Source>
Autre erreur fréquente dans la création de nos évidences : nous généralisons des expériences individuelles. Un cas typique est celui des agences de publicité qui, pour élaborer une campagne de publicité, cherchent à dresser le portrait-type de la clientèle ciblée, puis à inventer une histoire qui attiera son attention au point de déclencher en elle l’envie d’acheter le produit ou le service en question. «Ils prennent des statistiques démographiques sur la cible visée, puis élaborent une histoire pour «Émilie, 27 ans, qui vit à Chicago, qui est titulaire d’un Bac et qui vient d’emménager chez son conjoint Doug», en se demandant ce qu’il faudrait lui dire pour la convaincre d’acheter le produit X.
Le hic, c’est que cette Émilie est fictive, elle ne correspond à aucune réalité. Elle est le résumé d’une multitude de personnes totalement différentes, aux goûts et aux intérêts parfois opposés radicalement, dont les comportements sont très très complexes à anticiper. C’est se mettre le doigt dans l’œil que de chercher à rédiger un message unique qui parlera à tous ces gens en même temps», explique-t-il.

Données de travail>
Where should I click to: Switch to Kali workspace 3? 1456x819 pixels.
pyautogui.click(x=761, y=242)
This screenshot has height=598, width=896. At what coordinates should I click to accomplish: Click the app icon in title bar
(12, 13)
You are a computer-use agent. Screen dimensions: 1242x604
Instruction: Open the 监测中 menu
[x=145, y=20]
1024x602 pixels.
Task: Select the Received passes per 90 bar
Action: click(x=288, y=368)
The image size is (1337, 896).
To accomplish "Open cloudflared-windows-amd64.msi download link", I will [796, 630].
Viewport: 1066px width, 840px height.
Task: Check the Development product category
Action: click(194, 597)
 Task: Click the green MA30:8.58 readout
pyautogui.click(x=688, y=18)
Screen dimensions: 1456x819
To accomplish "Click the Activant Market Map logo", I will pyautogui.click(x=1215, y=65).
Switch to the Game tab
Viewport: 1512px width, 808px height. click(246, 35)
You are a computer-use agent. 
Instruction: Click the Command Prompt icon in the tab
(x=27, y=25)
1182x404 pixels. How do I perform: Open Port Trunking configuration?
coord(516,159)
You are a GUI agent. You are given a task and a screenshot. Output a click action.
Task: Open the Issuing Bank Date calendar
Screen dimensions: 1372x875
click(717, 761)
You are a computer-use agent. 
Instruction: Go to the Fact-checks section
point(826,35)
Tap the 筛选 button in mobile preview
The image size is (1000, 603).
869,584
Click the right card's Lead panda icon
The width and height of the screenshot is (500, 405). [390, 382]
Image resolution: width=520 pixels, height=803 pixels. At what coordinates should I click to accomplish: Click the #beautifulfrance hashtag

Consignes>
**A.** Indiquez si chacune des affirmations suivantes concorde avec l'extrait sur les campagnes publicitaires. Répondez par oui ou par non et citez mot pour mot les mots de l'extrait qui tranchent. (i) Les agences de publicité s'appuient sur des statistiques démographiques concernant la cible visée. (ii) Émilie est une cliente réelle de l'agence. (iii) Les comportements des personnes que résume Émilie sont faciles à anticiper.
**B.** Convertissez en tableau Markdown les lignes du listing, du début du listing jusqu'à la ligne contenant « coord(516,159) », ces deux lignes comprises, sans les lignes vides. Utilisez deux colonnes intitulées « N° » et « Contenu ».

Réponses>
**A.**
(i) Oui : « Ils prennent des statistiques démographiques sur la cible visée »
(ii) Non : « cette Émilie est fictive, elle ne correspond à aucune réalité »
(iii) Non : « dont les comportements sont très très complexes à anticiper »

**B.**
| N° | Contenu |
|---|---|
| 1 | Where should I click to: Switch to Kali workspace 3? 1456x819 pixels. |
| 2 | pyautogui.click(x=761, y=242) |
| 3 | This screenshot has height=598, width=896. At what coordinates should I click to accomplish: Click the app icon in title bar |
| 4 | (12, 13) |
| 5 | You are a computer-use agent. Screen dimensions: 1242x604 |
| 6 | Instruction: Open the 监测中 menu |
| 7 | [x=145, y=20] |
| 8 | 1024x602 pixels. |
| 9 | Task: Select the Received passes per 90 bar |
| 10 | Action: click(x=288, y=368) |
| 11 | The image size is (1337, 896). |
| 12 | To accomplish "Open cloudflared-windows-amd64.msi download link", I will [796, 630]. |
| 13 | Viewport: 1066px width, 840px height. |
| 14 | Task: Check the Development product category |
| 15 | Action: click(194, 597) |
| 16 |  Task: Click the green MA30:8.58 readout |
| 17 | pyautogui.click(x=688, y=18) |
| 18 | Screen dimensions: 1456x819 |
| 19 | To accomplish "Click the Activant Market Map logo", I will pyautogui.click(x=1215, y=65). |
| 20 | Switch to the Game tab |
| 21 | Viewport: 1512px width, 808px height. click(246, 35) |
| 22 | You are a computer-use agent.  |
| 23 | Instruction: Click the Command Prompt icon in the tab |
| 24 | (x=27, y=25) |
| 25 | 1182x404 pixels. How do I perform: Open Port Trunking configuration? |
| 26 | coord(516,159) |